Diffuse giant cell tumors grow quickly and affect large joints like the knee, hip, ankle, shoulder, or elbow. These tumors are called pigmented villonodular synovitis (PVNS).
Both localized and diffuse TGCTs are found inside the joint (intra-articular). Diffuse giant cell tumors can also be found outside the joint (extra-articular). In rare cases, they can spread to sites like the lymph nodes or lungs.
TGCTs are caused by a change to a chromosome, called a translocation. Pieces of a chromosome break off and change places. It isn’t clear what causes these translocations.
Chromosomes contain the genetic code for producing proteins. The translocation leads to the excess production of a protein called colony-stimulating factor 1 (CSF1).
This protein attracts cells that have CSF1 receptors on their surface, including white blood cells called macrophages. These cells clump together until they eventually form a tumor.
TGCTs often start in people who are in their 30s and 40s. The diffuse type is more common in men. These tumors are extremely rare: only 11 out of every 1 million people in the United States are diagnosed each year.

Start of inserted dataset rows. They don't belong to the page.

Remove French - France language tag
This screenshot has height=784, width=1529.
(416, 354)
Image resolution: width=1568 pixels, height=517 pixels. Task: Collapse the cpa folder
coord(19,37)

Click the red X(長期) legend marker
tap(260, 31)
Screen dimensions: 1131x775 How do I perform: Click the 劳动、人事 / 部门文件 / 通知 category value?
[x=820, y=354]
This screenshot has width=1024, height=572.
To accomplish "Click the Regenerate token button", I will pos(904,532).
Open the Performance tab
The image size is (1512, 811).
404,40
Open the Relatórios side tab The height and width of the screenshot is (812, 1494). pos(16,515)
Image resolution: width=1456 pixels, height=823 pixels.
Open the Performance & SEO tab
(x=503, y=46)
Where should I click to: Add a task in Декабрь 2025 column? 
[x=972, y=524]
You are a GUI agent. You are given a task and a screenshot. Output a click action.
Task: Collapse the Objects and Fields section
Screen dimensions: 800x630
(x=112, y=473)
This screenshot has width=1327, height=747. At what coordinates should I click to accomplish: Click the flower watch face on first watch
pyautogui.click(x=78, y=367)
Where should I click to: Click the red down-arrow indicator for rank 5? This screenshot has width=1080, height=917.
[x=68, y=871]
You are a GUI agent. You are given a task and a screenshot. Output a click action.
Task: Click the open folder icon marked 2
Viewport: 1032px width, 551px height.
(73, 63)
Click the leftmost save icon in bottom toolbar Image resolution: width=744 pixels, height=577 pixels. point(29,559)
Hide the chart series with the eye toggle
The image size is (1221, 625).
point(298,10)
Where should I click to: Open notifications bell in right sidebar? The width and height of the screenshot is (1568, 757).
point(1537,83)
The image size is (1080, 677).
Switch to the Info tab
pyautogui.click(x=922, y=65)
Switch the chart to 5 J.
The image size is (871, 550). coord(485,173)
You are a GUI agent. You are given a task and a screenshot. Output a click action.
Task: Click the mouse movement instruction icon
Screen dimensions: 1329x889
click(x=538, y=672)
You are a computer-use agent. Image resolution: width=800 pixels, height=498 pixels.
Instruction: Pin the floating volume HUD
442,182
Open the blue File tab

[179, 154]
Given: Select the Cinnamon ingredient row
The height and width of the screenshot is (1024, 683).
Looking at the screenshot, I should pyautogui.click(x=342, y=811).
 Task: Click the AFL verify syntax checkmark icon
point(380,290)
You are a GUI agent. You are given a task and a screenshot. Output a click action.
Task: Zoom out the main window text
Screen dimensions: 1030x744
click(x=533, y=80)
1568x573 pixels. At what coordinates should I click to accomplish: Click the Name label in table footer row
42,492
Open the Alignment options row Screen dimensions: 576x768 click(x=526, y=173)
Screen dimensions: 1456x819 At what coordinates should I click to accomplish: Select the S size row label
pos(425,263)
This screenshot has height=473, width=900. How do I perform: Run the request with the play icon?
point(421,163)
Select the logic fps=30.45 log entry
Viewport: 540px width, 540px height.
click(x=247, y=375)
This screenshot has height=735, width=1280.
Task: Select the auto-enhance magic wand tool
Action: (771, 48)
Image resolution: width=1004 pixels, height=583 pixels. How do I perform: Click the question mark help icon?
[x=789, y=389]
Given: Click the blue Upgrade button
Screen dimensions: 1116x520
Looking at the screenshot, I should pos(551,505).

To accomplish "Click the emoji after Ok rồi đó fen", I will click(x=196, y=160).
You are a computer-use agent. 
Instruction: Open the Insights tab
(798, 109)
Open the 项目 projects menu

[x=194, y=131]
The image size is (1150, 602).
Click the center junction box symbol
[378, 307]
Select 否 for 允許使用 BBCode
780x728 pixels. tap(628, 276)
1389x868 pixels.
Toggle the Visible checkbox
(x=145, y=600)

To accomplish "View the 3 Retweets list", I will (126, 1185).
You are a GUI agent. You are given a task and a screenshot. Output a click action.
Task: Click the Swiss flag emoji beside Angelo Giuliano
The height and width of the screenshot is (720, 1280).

Which specific symptoms you get depend on the type of TGCT you have. Some common symptoms of these tumors include:
- swelling or a lump in the joint
- stiffness in the joint
- pain or tenderness in the joint
- warmth of the skin over the joint
- a locking, popping, or catching sound when you move the joint
Your doctor may be able to diagnose TGCT based on a description of your symptoms and a physical exam. These tests can help with the diagnosis:
- magnetic resonance imaging (MRI)
- synovial fluid sample from around the joints
- biopsy of tissue from the joint
Doctors usually treat TGCT with surgery to remove the tumor, and sometimes to remove part or all of the synovium. For some people who have this surgery, the tumor eventually returns. If this happens, you can have a second procedure to remove it again.
Radiation therapy after surgery can destroy parts of the tumor that weren’t removable with surgery. You can get radiation from a machine outside your body, or straight into the affected joint.
In people with diffuse TGCT, the tumor can come back many times, requiring multiple surgeries. People with this type of tumor may benefit from drugs called colony-stimulating factor 1 receptor (CSF1R) inhibitors, which block the CSF1 receptor to stop tumor cells from collecting.
The only FDA-approved treatment for TGCT is pexidartinab (Turalio).
The following CSF1R inhibitors are experimental. More research is needed to confirm what benefit, if any, they have for people with TGCT.
- imatinib (Gleevec)
- nilotinib (Tasigna)
- sunitinib (Sutent)
Although TGCT isn’t usually cancerous, it can grow to the point where it causes permanent joint damage and disability. In rare cases, the tumor can spread to other parts of the body and be life-threatening.
If you have symptoms of TGCT, it’s important to see your primary care doctor or a specialist to get treated as soon as possible.